What a wonderfully sad, funny, powerful and well done book about loving and dying. There is no spoiler here...you can find the fact that this book deals with a terminally ill teenager in any description. It is one of the best books I've read/listened to in a long time...surpassed only by the fabulous The Sea of Tranquility. I highly recommend this book but it is not for the faint of heart. It deals in a most realistic way with the process of being human when your body is thinking otherwise. The characters are so beautifully written, including the support group participants, the parents, and the Dutch writer and his assistant. Literally years in the writing, the author took his time to write it right and I thank him for that. You will laugh out loud, you will smile to yourself, you will get angry, you will shout "NO!", you will find tears that slowly trickle down your face; you (well, at least I did) will sob out loud and you will hear the end with the understanding that death can occur on many levels. It is an extraordinary book.
That being said, the one issue I had with the audio version was the continued use of "she said" and "I said" to the point of frustration. The narrator was wonderful but could have created a slightly different way to differentiate between conversants than 'he said', etc.
The other issue was not with the book but with the Q&A with the author that comes at the end of the recording. I was so moved by the ending and the entire book that the Q&A was not even on my radar; I just needed time to gather my wits about me and savor what a magnificent job Mr. Green did.

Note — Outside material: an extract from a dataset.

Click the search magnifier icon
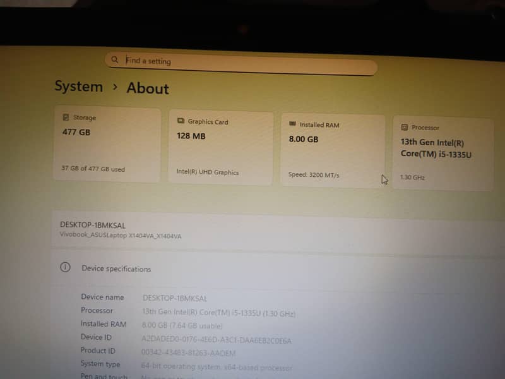Image resolution: width=505 pixels, height=379 pixels. 115,59
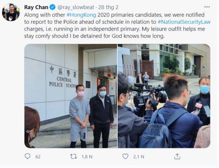Viewport: 219px width, 168px height.
Task: Open the more options ellipsis icon
Action: (x=207, y=7)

This will be a book that I will listen to a number of times simply because it is so well written (for the most part, it does falter and lag in some places) and because the characters are so well constructed as to become real (and most of them probably are) and the story is such a moving and powerful one that is riddled with terrific use of humor. You will no be sorry you listened to this book.
A sad subject presented from the teenagers point of view. I thought this was quite an engrossing story, although it stretched on a bit longer than I would have liked. The narrator was excellent and I enjoyed hearing John Green's interview at the end.